Не глядя на него, мальчики согласились.
— Катя, вы идете наверх? — продолжал он. — Будьте добры, принесите, пожалуйста. Хлеб лежит в шинели.
Не знаю, почему он положил хлеб в шинель, — должно быть, спрятал от Розалии Наумовны или давешнего еврея. Шинель висела в передней, он давно уже носил полушубок.
Я поднялась и, помнится, подумала на лестнице, что следует одеться потеплее. Меня с ночи немного знобило, и лучше было бы, пожалуй, не ходить на кладбище, до которого считалось добрых семь километров. Но я боялась, что без меня Розалия Наумовна свалится по дороге.
Завернутый в бумагу кусок хлеба лежал в кармане шинели, я стала доставать его. Вместе с хлебом полез какой—то мягкий мешочек. Мешочек упал, и я открыла дверь на лестницу, чтобы подобрать его — в передней было темно. Это был желтый замшевый кисет; среди других подарков мы посылали на фронт такие кисеты. Я подумала — и развязала его; карточка, сломанная пополам, лежала в нем и какие—то кольца. «Променял где—нибудь», — подумала я с отвращением. Карточка была очень старая, покоробившаяся, с надписью на обороте, которую трудно было разобрать, потому что буквы совершенно выцвели и слились. Я уже совсем собралась сунуть карточку обратно в кисет, но странное чувство остановило меня. Мне представилось, что некогда я держала ее в руках.
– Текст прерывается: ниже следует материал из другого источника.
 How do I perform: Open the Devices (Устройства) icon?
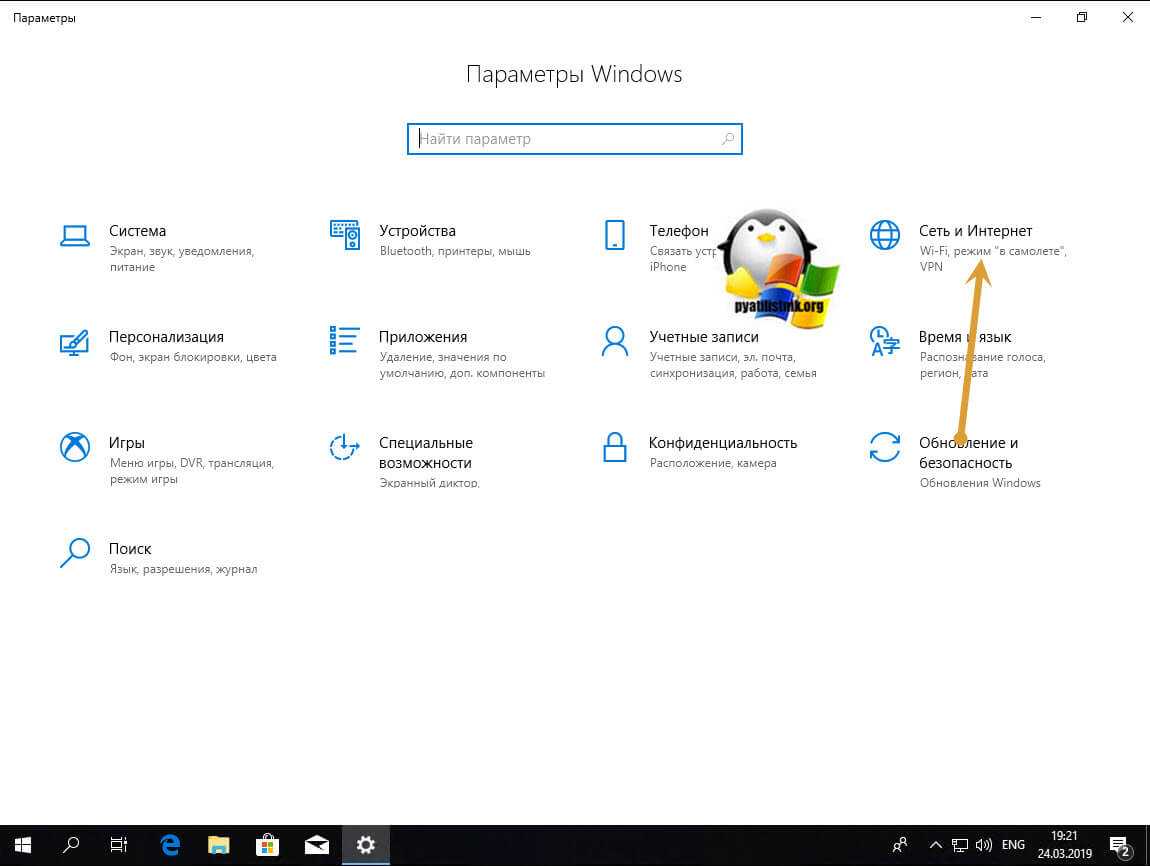pos(344,235)
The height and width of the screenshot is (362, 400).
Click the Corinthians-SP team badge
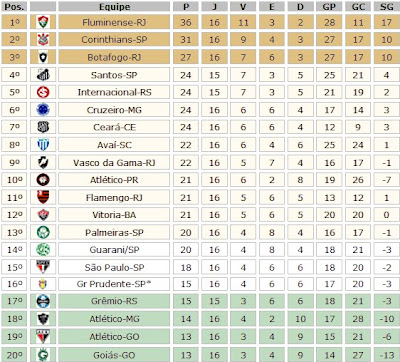(x=43, y=40)
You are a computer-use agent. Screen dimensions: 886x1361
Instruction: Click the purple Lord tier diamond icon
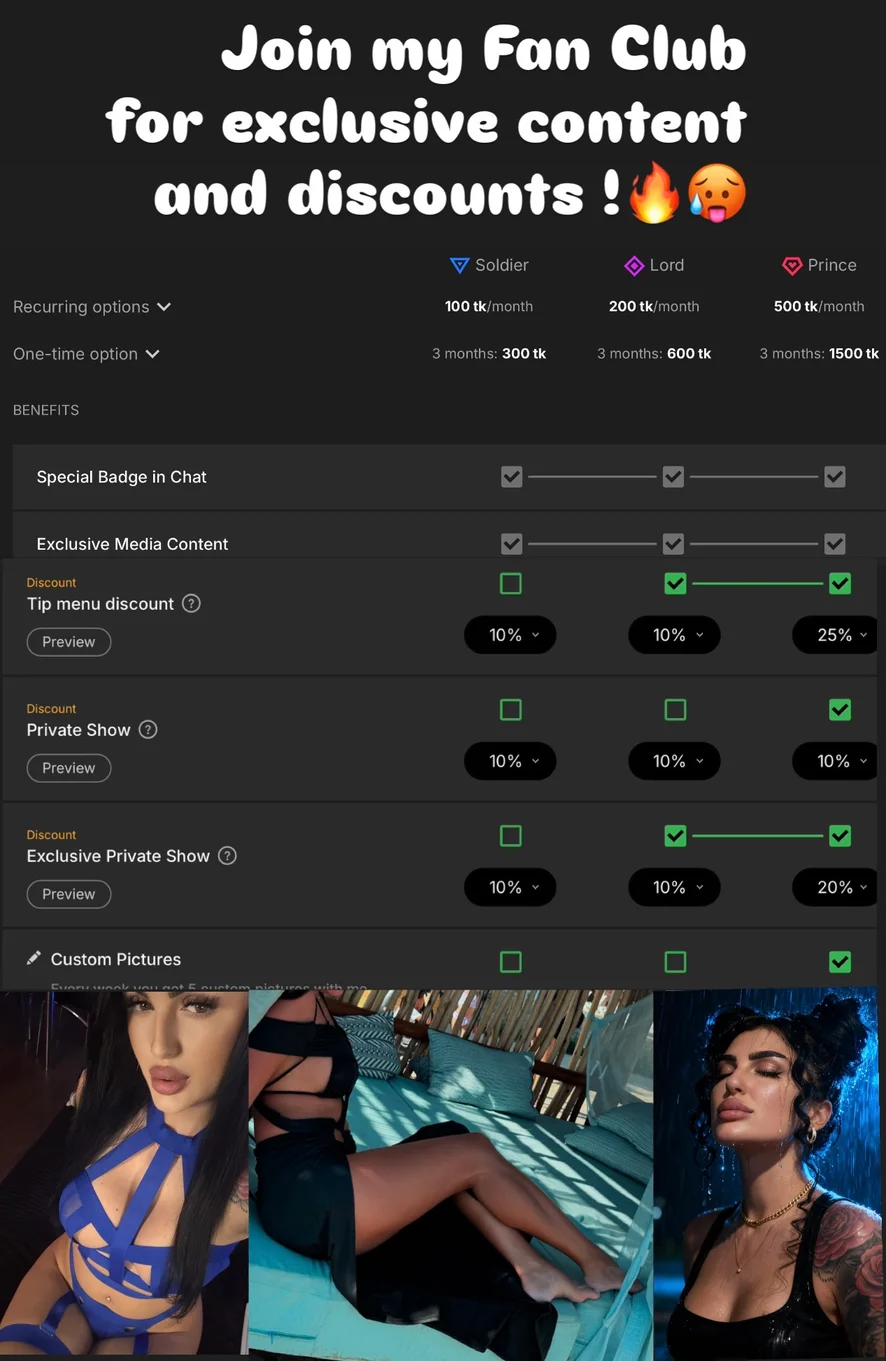[x=634, y=265]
Я вышла — на лестнице было светлее — и стала по буквам разбирать надпись: «Если быть…» — прочитала я. Белый острый свет мелькнул перед моими глазами и ударил прямо в сердце. На фотографии было написано: «Если быть, так быть лучшим».
Не знаю, что сталось со мной. Я закричала, потом увидела, что сижу на площадке и шарю, шарю, ищу это фото. Через какую—то темноту перед глазами я прочитала надпись и узнала Ч. я шлеме, делавшем его похожим на женщину, Ч. с его большим орлиным лицом, с добрыми и мрачными из—под низких бровей глазами. Это была карточка Ч., с которой никогда не расставался Саня. Он носил ее в бумажнике вместе с документами, хотя я тысячу раз говорила, что карточка изотрется в кармане и что нужно остеклить ее и поставить на стол.
С бешенством бросилась я обратно в переднюю, сорвала с вешалки шинель и, бросив ее на площадку, вывернула карманы. Саня умер, убит. Не знаю, что я искала. Ромашов утаил его. В другом кармане были какие—то деньги, я скомкала их и швырнула в пролет. Убил и взял это фото. Я не плакала. Украл документы, все бумаги и, может быть, медальон, чтобы никто не узнал, что этот мертвый в лесу, этот труп в лесу — Саня. «Другие бумаги, очень важные, они лежали в планшете», — мысленно услышала я, и словно кто—то зажег фонарь перед каждым словом Ромашова.